* _Article_:
Use the /generate endpoint in the RAG server of a RAG pipeline to generate responses to prompts using custom conversation history.
To support multi-turn conversations, include the following parameters in the request body.
| Parameter | Description | Type |
|---|---|---|
| messages | A sequence of messages that form a conversation history. Each message contains a role field, which can be user, assistant, or system, and a content field that contains the message text. |
Array |
| use_knowledge_base | true to use a knowledge base; otherwise false. |
Boolean |
The following example payload includes a messages parameter that passes a custom conversation history to /generate endpoint for better contextual answers. You can include or change the following parameters in the request body while trying out the generate API using this notebook.

* _Entries supplied_:
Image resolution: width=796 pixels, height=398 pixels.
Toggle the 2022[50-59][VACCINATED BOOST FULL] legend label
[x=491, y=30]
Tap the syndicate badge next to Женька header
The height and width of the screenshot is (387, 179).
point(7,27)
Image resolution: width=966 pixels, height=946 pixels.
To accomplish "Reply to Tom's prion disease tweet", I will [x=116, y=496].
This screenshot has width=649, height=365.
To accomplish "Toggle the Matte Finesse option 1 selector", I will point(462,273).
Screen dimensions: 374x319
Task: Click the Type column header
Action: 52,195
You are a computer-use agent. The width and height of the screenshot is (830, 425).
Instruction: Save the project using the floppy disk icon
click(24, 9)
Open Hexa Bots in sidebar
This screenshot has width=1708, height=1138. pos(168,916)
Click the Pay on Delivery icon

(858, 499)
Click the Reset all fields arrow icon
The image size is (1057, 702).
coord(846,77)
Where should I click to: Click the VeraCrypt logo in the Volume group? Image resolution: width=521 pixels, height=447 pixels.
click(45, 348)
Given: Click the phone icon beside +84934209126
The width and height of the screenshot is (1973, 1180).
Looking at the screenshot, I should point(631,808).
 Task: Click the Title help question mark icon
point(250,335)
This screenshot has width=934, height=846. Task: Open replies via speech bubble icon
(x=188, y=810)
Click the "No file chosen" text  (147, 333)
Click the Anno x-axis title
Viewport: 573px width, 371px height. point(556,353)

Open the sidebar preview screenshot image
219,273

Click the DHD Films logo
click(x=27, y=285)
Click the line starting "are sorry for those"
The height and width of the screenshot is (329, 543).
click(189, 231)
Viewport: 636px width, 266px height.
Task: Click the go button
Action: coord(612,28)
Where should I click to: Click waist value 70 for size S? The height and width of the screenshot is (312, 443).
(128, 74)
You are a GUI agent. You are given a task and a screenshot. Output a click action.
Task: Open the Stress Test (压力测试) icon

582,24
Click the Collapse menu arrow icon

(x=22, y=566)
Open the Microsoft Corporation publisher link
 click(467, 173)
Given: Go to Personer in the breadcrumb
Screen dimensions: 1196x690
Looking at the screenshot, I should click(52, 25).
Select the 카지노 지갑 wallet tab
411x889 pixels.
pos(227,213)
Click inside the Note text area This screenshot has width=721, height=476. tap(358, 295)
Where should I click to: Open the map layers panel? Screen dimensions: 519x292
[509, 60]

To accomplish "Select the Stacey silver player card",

* _Job 1_: Translate this sentence from the passage on the /generate endpoint into Spanish: "To support multi-turn conversations, include the following parameters in the request body."
* _Job 2_: Continue the passage on the /generate endpoint, picking up after its last sentence.

* _Task output 1_: Para admitir conversaciones de varios turnos, incluya los siguientes parámetros en el cuerpo de la solicitud.

* _Task output 2_:
{
"messages": [
{
"role": "system",
"content": "You are an assistant that provides information about FastAPI."
},
{
"role": "user",
"content": "What is FastAPI?"
},
{
"role": "assistant",
"content": "FastAPI is a modern, fast (high-performance), web framework for building APIs with Python 3.6+ based on standard Python type hints."
},
{
"role": "user",
"content": "What are the key features of FastAPI?"
}
],
"use_knowledge_base": true
}[!TIP]: For better accuracy of multi-turn queries, consider enabling query rewriting.